Sunday 10 April 2011

"Plain paper packaging"

is the government's latest idea for trying to reduce tobacco consumption. I doubt it will work. I detest cigarettes. I have never as much as tried to smoke a cigarette but I have consumed far too much of other people's cigarette smoke in my lifetime. Now it is much more acceptable than it used to be to politely ask other people not to smoke in confined spaces or to move away from children etc. But will plain paper packaging really do anything? The legislation will be challenged in the courts on the grounds that it is a restraint of trade. It is legal to consume tobacco therefore it must be legal to advertise it runs the argument. No doubt there will be much said and done before any decisions are made. All this however made me wonder about another sort of "plain paper packaging" though. The sort of plain paper packaging that goes under the name of "political correctness". All those decisions which have been made by governments in an attempt to modify our behaviour and thoughts about issues like smoking, drugs, race, religion, sex, climate change, home ownership, internet use etc etc. Plain paper packaging, we are told, is for our own good. It is plain paper packaging which has set one of our outspoken columnists on a collision course with the Racial Discrimination Act. Was what he had to say really insulting to a group of people many others see as political opportunists? If the court decides in their favour there will be major implications for freedom of speech in Australia. That the case is politically motivated is without question but the courts will have to decide what is allowed within the law and not what the motivation of the complainants might be. Plain paper packaging has already seen apologies made and ransoms handed over to those who see an opportunity to benefit. Plain paper packaging legislation allows governments to do great deeds. We now have Equal Opportunity Acts and Racial Discrimination Acts and laws relating to alcohol and cigarette consumption and homosexuality. Climate change is now a political issue rather than environmental one and more people have mortgages so they will be within physical reach of the wonders of in-home entertainment via the planned National Broadband Network. But it is all just the packaging - and things may be decaying underneath.

2 comments:

Anonymous said...

Fair comment... but the plain paper packaging on cigarettes is one more step in the battle against smoking... a baby step, perhaps, but a step forward. We are getting there, a bit slower than some would like, but we ARE getting there.
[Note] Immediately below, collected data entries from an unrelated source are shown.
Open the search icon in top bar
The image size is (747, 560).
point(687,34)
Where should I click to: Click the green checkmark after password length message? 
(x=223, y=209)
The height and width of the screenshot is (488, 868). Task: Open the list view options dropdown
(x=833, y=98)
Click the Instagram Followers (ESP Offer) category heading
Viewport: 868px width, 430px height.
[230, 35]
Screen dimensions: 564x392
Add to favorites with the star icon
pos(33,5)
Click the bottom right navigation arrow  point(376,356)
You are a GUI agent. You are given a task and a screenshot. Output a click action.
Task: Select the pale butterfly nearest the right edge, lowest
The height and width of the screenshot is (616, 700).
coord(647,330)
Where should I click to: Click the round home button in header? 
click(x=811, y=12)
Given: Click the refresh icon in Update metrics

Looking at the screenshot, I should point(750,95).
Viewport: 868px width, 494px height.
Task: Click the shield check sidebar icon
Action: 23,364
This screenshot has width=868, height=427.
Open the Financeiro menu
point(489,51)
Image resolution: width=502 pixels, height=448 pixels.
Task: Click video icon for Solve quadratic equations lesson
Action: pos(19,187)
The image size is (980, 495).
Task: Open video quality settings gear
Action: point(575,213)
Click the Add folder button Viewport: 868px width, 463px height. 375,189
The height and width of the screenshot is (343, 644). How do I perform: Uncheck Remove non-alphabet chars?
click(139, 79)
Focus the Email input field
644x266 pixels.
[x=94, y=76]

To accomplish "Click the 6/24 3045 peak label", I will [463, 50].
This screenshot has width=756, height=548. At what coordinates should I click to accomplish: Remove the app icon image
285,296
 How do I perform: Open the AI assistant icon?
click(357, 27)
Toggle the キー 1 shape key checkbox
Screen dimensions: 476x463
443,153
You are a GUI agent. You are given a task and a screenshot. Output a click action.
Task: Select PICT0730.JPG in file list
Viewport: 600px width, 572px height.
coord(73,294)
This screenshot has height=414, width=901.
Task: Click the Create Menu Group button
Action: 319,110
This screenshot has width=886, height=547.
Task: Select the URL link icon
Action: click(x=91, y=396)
And it all adds to the negative feelings that are now linked to smoking, it all adds to the idea that smoking is not something attractive or something society tolerates. Even if the courts decide against the plain paper packaging, the debate being so public further adds to the idea that smoking is bad (and not in that new cool use of the word 'bad' that means good!)

Christine said...

It seems to me that most people who object to what is generally termed 'political correctness' are white, heterosexual and of European descent. Walk a mile in someone else's shoes, I say.